Diakonie drängt auf umfassende Maßnahmen gegen Armut

Chalupka: „Abwiegeln hilft nicht“

Wien, 7. Dezember 2005 (epd Ö) – Nach dem Wiener Caritas-Präsidenten Michael Landau hat am Dienstag auch der Direktor der Evangelischen Diakonie, Michael Chalupka, umfassende Maßnahmen zur Armutsbekämpfung eingefordert. „Abwiegeln hilft nicht, die Fakten sprechen für sich“, so Chalupka in einer Aussendung. Notwendig sei eine koordinierte Strategie, die nicht auf Einzelmaßnahmen beschränkt bleibe.

„Es ist höchst an der Zeit, der Realität ins Auge zu schauen. Zum wiederholten Mal machen Sozialorganisationen auf das wachsende soziale Problem der Armut aufmerksam. Zum wiederholten Mal wird von Regierungsseite abgewiegelt und auf Einzelmaßnahmen verwiesen und damit wieder einmal die prekäre Situation der Betroffenen nicht genügend ernst genommen.“ Die Regierungsparteien hatten am Montag die Kritik von Landau, der der Regierung „Aufmerksamkeitsverweigerung“ gegenüber dem Thema Armut vorgeworfen hatte, zurückgewiesen.
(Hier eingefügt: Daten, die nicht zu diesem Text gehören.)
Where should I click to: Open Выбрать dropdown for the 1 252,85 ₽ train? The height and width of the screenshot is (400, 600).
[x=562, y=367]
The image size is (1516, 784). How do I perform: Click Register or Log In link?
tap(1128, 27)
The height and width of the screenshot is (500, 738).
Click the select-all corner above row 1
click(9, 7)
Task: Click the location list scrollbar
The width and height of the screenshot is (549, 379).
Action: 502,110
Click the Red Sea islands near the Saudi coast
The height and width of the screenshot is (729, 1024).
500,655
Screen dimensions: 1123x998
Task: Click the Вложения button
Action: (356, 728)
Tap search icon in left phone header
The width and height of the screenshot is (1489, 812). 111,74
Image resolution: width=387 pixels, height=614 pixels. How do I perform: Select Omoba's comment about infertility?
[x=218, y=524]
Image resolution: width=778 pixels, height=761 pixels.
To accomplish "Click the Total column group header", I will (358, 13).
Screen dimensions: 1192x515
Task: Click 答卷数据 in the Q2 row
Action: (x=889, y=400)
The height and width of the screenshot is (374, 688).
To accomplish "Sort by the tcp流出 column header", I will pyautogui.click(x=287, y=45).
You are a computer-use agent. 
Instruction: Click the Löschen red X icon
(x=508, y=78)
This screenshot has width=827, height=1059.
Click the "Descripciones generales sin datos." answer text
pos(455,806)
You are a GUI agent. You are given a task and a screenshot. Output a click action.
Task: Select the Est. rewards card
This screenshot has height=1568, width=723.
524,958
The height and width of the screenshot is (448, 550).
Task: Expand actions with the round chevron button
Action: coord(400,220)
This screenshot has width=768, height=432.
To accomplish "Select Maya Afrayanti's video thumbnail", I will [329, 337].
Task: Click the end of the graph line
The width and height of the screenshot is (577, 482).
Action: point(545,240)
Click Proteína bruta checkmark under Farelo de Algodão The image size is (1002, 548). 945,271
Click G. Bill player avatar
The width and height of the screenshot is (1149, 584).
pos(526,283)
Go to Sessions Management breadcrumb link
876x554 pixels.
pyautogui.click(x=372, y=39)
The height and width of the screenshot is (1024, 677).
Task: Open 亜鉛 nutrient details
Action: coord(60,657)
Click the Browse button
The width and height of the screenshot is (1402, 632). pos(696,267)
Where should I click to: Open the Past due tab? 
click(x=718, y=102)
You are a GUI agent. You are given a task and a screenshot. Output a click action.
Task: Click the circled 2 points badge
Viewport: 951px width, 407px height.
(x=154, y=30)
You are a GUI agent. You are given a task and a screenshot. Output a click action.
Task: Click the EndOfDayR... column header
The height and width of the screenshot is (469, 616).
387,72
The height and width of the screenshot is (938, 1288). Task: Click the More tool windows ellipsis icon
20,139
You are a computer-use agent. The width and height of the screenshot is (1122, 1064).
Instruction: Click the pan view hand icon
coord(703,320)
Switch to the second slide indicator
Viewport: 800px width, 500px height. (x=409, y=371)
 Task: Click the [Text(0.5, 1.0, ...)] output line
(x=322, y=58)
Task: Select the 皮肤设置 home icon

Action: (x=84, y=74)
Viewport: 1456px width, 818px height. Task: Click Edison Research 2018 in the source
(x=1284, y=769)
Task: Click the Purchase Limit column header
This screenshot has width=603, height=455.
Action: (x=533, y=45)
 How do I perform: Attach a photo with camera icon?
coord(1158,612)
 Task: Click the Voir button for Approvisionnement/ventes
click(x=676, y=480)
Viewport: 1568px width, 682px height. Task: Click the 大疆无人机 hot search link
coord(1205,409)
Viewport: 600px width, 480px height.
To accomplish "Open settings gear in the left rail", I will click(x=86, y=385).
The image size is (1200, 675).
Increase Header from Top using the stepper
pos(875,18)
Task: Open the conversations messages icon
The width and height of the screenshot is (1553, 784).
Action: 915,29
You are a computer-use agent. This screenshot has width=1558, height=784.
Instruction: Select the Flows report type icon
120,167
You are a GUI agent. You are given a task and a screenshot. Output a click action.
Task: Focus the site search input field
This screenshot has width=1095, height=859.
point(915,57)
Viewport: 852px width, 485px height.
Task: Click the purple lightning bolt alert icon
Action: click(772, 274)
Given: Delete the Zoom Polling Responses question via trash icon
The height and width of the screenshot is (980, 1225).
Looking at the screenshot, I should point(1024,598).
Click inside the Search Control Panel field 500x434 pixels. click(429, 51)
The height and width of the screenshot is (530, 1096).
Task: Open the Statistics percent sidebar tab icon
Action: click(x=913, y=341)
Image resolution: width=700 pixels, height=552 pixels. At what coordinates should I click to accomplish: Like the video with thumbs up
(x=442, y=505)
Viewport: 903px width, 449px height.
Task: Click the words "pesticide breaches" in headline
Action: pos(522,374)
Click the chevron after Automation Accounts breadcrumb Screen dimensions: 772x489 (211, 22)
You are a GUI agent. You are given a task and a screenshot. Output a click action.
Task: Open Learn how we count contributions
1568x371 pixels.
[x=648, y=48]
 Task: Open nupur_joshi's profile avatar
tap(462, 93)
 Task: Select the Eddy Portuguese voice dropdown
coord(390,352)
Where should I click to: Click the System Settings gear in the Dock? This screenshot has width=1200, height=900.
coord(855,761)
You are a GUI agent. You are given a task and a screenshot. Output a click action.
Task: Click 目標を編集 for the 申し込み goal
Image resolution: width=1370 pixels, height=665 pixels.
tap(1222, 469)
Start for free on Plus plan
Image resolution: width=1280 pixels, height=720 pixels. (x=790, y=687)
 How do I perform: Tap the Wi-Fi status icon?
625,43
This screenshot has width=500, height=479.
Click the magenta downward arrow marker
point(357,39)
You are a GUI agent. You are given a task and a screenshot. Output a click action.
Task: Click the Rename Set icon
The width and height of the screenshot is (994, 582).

Auch Martin Schenk von der Armutskonferenz wies in einer Aussendung auf die Notwendigkeit koordinierter Maßnahmen für eine echte Armutsbekämpfung hin. „Armutsbekämpfung ist nur möglich, wenn Politik in Zusammenhängen denken kann. Statt isolierter Maßnahmen der letzten Jahre müssen die zentralen Felder Bildung, Wohnen, Gesundheit und Soziales verwoben werden“, so der Sozialexperte.